アメリカとイギリス イランへの制裁発表 無人機攻撃など受け

イランがイスラエルに対し無人機などによる大規模な攻撃を仕掛けたことを受け、アメリカ政府は18日、無人機の製造に関与したなどとして、イランの企業やその幹部など2つの団体と16人に対し資産凍結などの制裁を科したと発表しました。

イランはシリアにあるイラン大使館がイスラエルの攻撃を受けたことへの報復として、今月13日から14日にかけてイスラエルに向けてミサイルや無人機を使った大規模な攻撃を仕掛けました。

これを受けてイスラエルと同盟関係にあるアメリカ政府は18日声明を出し、無人機の製造に関与したなどとして、イランの企業やその幹部など、2つの団体と16人に対し資産凍結などの制裁を科したと発表しました。
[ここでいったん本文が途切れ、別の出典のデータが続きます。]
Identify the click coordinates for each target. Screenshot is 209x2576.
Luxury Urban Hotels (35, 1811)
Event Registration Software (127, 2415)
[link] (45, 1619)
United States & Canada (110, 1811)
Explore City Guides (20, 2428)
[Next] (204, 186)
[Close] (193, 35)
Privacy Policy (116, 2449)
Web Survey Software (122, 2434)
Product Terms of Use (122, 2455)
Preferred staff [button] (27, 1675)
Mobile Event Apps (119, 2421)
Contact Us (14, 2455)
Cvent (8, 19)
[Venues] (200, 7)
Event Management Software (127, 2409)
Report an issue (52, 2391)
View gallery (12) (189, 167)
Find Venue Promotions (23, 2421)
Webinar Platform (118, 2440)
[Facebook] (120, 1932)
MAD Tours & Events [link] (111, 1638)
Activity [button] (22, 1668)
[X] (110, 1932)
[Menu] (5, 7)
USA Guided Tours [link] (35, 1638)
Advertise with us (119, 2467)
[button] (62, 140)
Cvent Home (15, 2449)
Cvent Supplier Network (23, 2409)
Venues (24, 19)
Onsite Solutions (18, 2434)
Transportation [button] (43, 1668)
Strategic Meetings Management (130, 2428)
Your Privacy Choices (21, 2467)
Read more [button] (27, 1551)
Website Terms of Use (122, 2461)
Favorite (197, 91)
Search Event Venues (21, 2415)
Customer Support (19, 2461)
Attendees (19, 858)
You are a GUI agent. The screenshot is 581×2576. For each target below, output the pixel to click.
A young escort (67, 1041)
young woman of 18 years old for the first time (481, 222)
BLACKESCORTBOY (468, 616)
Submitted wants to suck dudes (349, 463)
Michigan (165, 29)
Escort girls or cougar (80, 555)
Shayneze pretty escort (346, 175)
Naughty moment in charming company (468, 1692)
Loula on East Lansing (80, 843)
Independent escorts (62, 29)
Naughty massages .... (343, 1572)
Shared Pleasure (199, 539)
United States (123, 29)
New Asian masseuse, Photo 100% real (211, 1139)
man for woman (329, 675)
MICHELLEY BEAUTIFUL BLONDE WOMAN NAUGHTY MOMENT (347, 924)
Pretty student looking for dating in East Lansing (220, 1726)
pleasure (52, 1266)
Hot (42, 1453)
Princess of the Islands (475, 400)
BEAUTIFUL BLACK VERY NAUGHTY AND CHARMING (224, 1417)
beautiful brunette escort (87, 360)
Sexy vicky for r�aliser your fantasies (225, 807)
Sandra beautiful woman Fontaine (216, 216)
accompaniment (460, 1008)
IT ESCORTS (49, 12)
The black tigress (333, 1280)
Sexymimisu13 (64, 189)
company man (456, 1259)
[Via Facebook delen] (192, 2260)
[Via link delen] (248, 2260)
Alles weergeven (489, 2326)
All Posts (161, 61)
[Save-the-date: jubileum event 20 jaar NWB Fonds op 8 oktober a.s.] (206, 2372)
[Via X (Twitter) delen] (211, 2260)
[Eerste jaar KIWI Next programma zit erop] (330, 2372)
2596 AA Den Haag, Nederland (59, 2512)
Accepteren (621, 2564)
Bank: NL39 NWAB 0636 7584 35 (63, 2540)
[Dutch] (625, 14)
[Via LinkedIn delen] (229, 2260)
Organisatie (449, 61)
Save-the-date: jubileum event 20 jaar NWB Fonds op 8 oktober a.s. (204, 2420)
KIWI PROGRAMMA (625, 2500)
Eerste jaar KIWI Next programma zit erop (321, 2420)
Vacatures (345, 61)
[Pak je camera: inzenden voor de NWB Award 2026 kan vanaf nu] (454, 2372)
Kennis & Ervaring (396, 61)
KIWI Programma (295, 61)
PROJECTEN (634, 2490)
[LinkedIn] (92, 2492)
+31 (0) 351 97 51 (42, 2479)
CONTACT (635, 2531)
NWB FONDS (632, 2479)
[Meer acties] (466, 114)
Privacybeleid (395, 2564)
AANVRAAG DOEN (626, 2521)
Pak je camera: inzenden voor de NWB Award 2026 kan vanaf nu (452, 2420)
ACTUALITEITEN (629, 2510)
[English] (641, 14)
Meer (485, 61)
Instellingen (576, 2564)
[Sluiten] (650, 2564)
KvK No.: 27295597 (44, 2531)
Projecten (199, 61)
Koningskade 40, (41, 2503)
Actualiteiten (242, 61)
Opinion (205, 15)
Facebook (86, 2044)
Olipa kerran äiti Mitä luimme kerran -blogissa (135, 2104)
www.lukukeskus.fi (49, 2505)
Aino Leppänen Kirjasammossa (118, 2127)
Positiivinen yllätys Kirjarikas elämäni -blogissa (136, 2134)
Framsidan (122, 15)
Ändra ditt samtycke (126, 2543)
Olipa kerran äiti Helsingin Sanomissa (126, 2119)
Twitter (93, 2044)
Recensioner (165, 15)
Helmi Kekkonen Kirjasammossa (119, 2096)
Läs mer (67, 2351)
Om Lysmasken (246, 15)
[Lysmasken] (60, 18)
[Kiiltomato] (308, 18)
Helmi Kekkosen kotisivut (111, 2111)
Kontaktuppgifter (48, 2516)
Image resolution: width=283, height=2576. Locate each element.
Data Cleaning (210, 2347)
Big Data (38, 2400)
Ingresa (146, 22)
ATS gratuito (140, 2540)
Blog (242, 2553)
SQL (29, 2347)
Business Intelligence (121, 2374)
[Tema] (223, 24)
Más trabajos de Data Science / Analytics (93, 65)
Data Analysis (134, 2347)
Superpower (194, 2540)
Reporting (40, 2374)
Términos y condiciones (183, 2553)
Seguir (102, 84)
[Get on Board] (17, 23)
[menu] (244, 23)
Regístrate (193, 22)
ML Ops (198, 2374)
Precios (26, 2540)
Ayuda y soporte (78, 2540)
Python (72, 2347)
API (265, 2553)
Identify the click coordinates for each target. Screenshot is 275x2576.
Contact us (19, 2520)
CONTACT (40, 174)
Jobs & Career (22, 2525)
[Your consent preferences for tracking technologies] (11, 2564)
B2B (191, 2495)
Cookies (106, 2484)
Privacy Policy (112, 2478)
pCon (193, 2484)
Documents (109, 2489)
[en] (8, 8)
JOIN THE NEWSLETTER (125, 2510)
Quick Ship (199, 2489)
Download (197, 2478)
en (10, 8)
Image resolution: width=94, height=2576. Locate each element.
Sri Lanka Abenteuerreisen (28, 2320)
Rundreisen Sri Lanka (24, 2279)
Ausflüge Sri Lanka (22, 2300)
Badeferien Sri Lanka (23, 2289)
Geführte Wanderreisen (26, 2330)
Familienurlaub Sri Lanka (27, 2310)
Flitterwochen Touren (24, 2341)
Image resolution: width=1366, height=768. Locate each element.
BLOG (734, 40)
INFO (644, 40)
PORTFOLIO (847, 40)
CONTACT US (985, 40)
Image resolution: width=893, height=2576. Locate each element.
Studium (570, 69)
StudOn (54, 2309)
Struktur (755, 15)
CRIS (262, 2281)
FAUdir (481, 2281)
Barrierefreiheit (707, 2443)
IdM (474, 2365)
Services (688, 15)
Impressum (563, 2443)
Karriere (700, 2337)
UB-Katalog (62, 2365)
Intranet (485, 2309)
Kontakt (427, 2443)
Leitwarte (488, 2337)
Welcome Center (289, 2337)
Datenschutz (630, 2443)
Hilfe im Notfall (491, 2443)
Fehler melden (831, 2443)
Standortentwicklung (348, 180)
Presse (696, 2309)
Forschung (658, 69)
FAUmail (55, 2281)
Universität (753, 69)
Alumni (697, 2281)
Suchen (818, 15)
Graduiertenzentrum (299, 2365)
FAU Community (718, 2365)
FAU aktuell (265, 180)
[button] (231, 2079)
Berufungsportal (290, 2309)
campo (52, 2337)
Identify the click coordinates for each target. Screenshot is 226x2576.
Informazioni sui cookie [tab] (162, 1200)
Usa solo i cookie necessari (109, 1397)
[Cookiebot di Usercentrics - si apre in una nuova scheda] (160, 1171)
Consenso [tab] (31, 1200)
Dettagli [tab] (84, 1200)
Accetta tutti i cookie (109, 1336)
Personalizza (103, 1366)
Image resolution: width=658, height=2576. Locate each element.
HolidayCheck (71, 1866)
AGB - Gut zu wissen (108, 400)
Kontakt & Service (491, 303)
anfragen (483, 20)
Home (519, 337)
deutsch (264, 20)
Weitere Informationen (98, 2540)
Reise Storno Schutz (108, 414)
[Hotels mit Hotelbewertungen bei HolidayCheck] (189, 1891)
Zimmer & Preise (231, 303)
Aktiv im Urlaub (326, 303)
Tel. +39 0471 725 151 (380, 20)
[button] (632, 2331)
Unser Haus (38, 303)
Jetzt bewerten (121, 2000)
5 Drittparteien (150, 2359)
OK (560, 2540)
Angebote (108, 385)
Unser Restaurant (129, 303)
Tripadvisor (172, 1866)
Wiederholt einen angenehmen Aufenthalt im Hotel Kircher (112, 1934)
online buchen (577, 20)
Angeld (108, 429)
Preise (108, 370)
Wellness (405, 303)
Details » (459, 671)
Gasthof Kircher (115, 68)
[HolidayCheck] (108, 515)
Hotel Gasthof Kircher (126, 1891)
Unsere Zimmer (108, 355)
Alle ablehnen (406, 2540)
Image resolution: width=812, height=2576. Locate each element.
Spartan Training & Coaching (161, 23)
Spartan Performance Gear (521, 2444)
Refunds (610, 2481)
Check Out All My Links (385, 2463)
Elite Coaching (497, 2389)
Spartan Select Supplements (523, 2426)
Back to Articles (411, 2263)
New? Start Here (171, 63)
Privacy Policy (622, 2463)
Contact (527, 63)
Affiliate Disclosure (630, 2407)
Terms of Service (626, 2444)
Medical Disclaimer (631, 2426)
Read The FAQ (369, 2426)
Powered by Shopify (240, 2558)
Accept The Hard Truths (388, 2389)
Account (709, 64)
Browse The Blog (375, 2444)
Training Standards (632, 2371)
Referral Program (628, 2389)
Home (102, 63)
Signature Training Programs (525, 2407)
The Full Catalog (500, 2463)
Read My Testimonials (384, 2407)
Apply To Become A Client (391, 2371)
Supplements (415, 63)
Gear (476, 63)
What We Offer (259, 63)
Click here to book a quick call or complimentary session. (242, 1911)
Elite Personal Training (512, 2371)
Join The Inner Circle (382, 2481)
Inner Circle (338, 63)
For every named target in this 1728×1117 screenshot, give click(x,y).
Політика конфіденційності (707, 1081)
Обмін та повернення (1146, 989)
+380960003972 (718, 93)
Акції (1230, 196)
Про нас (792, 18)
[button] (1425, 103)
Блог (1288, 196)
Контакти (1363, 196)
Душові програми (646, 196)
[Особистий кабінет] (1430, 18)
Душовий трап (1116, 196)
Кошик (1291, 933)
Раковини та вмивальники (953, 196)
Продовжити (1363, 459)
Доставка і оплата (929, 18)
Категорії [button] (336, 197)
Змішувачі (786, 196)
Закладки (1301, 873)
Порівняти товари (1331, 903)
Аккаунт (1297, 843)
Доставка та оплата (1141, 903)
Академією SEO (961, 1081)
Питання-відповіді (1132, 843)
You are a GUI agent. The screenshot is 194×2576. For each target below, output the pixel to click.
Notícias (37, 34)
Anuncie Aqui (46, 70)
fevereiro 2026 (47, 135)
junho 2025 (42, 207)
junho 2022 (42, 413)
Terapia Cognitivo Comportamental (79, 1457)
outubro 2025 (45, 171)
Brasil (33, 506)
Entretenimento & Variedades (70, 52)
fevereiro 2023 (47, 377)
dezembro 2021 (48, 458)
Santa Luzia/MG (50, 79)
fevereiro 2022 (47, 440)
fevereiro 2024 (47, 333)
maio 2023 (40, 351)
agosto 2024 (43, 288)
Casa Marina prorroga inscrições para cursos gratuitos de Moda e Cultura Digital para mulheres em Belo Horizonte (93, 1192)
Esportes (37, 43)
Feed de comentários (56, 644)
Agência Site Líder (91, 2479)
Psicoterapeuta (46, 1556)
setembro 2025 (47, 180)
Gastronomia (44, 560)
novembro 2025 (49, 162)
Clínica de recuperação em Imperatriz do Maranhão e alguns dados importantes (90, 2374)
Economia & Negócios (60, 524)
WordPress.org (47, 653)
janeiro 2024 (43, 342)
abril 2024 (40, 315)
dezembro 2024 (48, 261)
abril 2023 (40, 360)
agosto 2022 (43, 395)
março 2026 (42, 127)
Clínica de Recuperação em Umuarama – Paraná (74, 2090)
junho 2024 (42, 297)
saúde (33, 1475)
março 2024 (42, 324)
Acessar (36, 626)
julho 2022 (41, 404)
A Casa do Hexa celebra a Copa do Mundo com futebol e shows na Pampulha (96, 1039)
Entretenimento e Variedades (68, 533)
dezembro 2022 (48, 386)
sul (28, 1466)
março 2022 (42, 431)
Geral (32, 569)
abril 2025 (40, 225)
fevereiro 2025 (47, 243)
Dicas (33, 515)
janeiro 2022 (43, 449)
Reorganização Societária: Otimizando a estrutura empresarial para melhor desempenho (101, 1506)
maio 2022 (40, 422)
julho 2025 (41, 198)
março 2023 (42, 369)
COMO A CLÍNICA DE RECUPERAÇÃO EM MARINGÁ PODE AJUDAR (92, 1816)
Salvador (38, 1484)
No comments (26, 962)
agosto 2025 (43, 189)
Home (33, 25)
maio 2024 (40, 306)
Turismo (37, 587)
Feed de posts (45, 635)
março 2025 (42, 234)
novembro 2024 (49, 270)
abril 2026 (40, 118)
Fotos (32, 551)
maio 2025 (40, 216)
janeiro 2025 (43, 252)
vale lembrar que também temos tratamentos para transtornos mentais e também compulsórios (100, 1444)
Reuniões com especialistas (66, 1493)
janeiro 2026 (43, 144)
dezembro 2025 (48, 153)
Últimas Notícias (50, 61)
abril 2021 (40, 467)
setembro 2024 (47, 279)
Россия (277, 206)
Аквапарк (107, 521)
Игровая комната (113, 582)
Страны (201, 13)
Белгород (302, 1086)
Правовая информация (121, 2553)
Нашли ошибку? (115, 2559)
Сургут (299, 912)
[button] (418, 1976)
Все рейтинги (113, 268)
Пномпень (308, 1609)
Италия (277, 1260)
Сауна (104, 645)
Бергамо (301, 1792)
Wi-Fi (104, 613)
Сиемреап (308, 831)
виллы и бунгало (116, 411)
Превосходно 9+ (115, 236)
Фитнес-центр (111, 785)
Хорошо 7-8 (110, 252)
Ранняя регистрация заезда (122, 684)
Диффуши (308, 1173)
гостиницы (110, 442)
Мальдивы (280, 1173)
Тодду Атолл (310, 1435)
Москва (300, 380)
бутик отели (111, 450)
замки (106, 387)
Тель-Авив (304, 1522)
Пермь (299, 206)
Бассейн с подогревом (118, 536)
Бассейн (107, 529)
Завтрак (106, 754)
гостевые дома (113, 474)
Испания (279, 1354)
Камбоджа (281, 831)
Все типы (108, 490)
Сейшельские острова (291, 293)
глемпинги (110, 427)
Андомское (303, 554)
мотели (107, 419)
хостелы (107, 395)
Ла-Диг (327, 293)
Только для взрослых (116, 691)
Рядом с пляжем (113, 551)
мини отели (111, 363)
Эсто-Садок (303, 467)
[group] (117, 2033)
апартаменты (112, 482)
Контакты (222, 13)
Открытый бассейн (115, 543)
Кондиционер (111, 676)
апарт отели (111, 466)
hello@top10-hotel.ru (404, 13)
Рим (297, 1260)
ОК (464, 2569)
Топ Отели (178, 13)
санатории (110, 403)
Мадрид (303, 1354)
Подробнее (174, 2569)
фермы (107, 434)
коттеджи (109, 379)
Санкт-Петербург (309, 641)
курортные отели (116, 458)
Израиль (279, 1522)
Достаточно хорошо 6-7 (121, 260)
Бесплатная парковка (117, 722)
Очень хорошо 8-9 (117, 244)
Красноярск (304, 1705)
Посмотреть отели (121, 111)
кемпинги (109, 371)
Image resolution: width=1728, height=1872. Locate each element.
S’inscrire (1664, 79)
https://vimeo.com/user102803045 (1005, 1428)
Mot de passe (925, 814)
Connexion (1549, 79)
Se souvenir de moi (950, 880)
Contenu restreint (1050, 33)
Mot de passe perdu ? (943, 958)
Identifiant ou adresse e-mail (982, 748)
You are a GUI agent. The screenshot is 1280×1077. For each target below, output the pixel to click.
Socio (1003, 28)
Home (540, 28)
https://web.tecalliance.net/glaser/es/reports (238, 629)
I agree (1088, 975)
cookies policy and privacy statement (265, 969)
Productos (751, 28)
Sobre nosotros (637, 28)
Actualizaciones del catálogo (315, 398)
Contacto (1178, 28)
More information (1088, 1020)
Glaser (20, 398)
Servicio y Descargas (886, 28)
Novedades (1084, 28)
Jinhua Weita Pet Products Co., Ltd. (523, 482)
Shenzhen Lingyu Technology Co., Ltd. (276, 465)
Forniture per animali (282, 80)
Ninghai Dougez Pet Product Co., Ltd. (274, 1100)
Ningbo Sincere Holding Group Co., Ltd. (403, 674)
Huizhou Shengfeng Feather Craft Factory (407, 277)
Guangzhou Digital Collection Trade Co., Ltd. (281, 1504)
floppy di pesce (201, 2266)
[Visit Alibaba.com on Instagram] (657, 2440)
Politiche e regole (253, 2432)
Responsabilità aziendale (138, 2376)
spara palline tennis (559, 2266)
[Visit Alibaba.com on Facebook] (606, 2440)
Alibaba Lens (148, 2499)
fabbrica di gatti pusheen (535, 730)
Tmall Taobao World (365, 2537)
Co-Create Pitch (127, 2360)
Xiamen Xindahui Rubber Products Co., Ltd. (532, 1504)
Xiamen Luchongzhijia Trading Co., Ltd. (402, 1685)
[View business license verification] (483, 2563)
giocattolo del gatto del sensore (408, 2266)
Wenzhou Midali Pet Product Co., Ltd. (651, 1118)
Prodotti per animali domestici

バイデン大統領も18日声明を発表し、イランによる攻撃のあとG7=主要7か国の首脳と協議したとしたうえで「われわれは、イランへの経済的な圧力を強めるため団結して行動する」として、引き続き同盟国や友好国と連携しながらイランへの圧力を強めていく考えを強調しました。

イギリスもイランへの制裁を発表

イギリス政府は18日アメリカ政府と歩調を合わせる形で、ミサイルの製造に関与したなどとされるイランの企業の幹部ら7人と革命防衛隊の海軍など6つの団体に対し、資産凍結などの制裁を科したと発表しました。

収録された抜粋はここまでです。